**Instructions for the task**
Copy each of the following items line for line, changing nothing.
::::::
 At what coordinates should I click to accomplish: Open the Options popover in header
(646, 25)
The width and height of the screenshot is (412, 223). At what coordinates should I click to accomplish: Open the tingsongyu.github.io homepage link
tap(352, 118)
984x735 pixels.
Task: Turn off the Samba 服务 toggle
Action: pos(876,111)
::::::
**The completed task**
 At what coordinates should I click to accomplish: Open the Options popover in header
(646, 25)
The width and height of the screenshot is (412, 223). At what coordinates should I click to accomplish: Open the tingsongyu.github.io homepage link
tap(352, 118)
984x735 pixels.
Task: Turn off the Samba 服务 toggle
Action: pos(876,111)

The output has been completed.